Dataset rows:
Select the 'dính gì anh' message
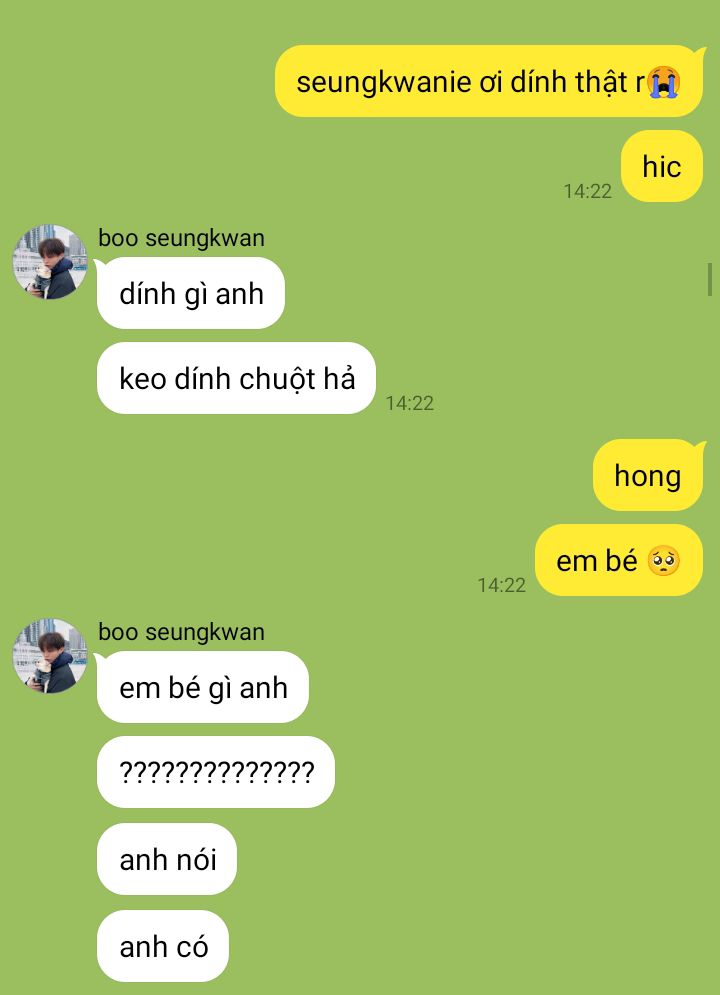The image size is (720, 995). tap(191, 293)
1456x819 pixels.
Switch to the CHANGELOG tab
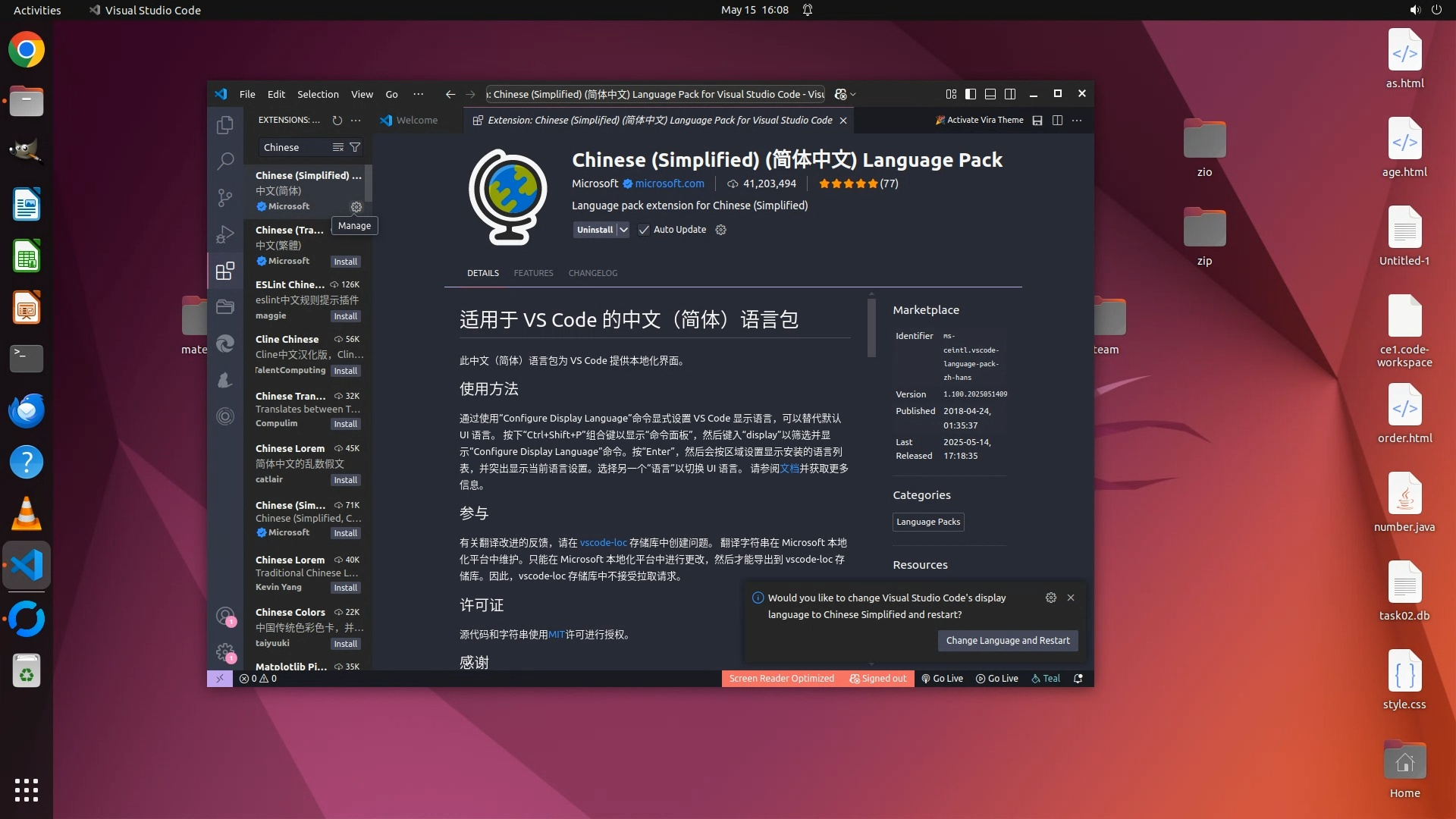click(x=592, y=273)
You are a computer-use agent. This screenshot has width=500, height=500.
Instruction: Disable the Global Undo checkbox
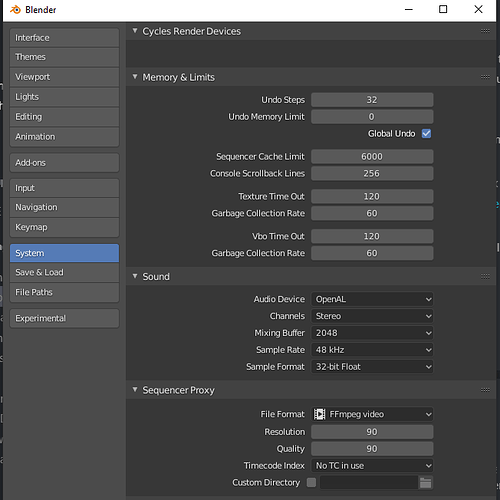pos(426,134)
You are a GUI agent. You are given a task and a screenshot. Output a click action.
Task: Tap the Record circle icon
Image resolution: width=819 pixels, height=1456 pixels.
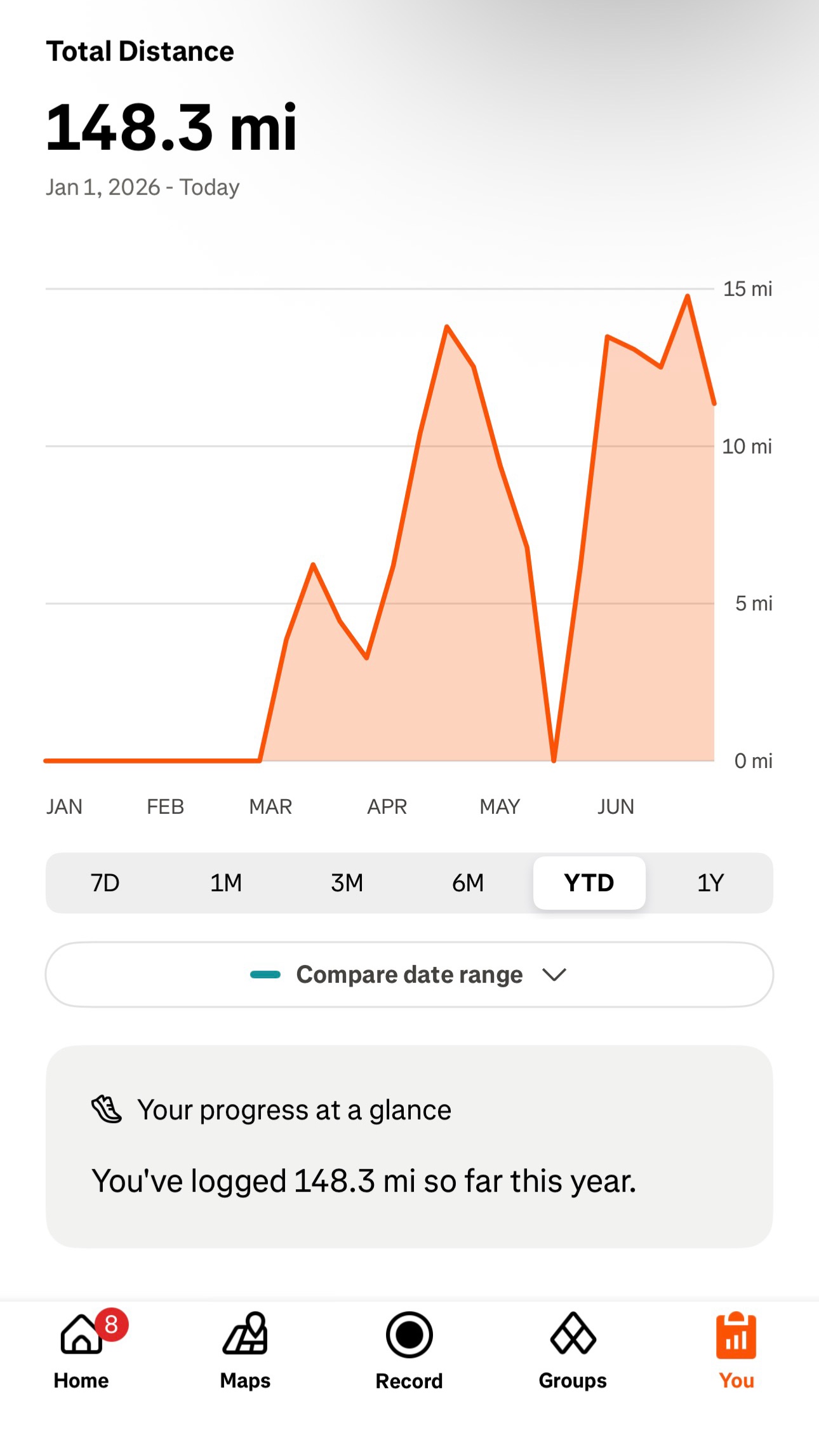tap(410, 1335)
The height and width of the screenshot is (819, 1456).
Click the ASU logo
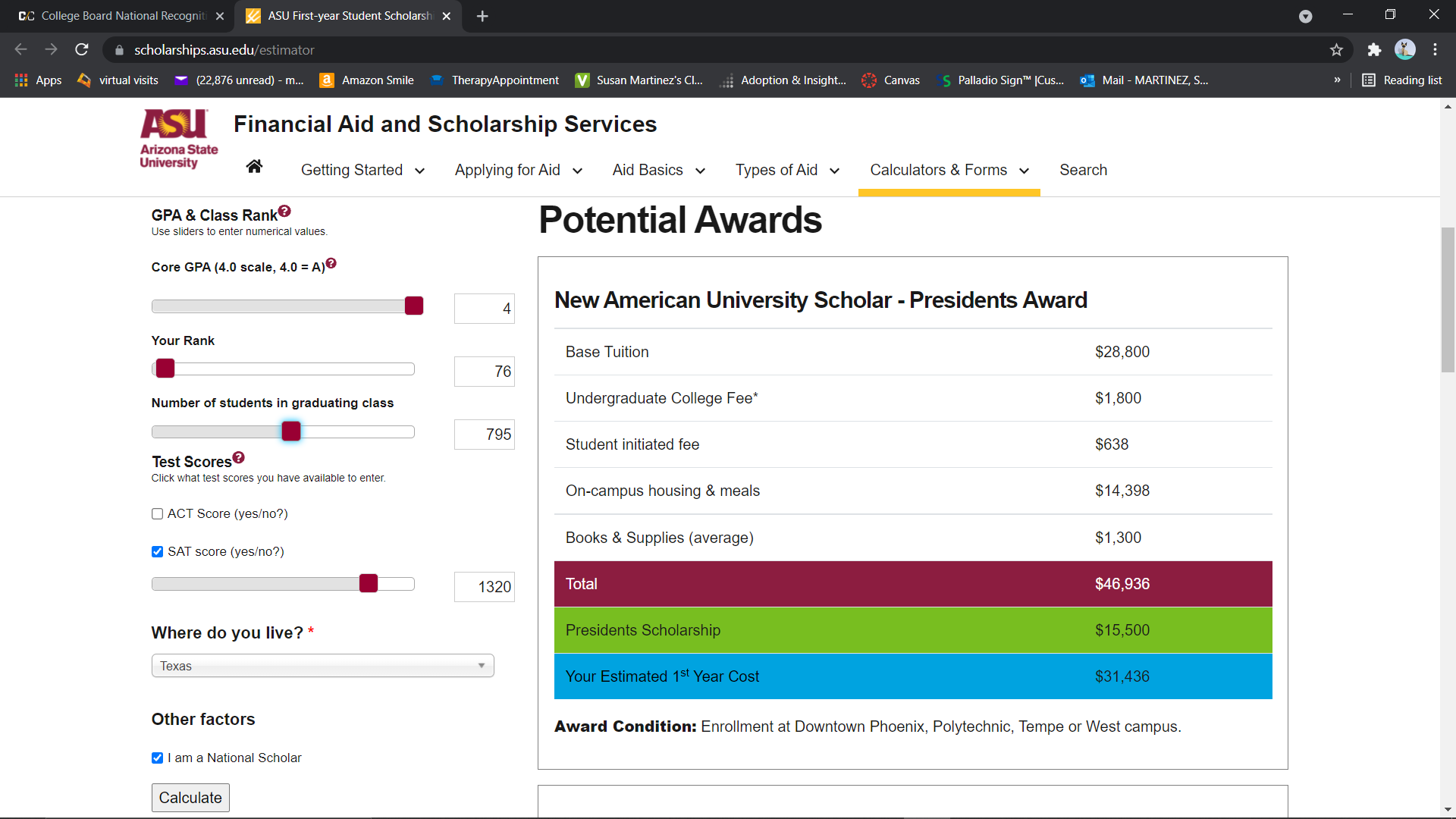click(x=179, y=140)
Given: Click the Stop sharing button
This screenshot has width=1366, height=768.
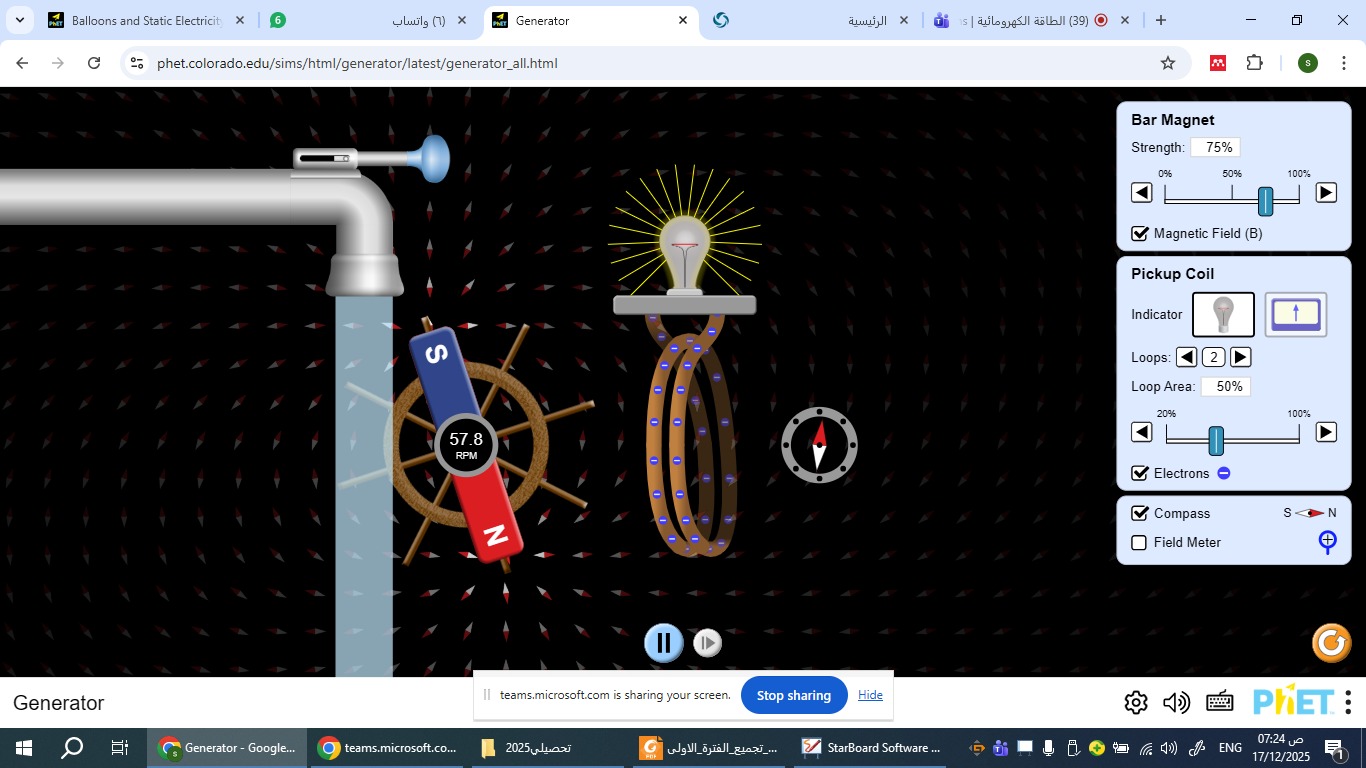Looking at the screenshot, I should [793, 695].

Written problem:
Which lines in the listing contain the string "height"? Copy out each of them.

Finished answer:
You are a computer-use agent. This screenshot has width=500, height=500.
Image resolution: width=819 pixels, height=1456 pixels.
The height and width of the screenshot is (819, 1456).
This screenshot has width=1366, height=768.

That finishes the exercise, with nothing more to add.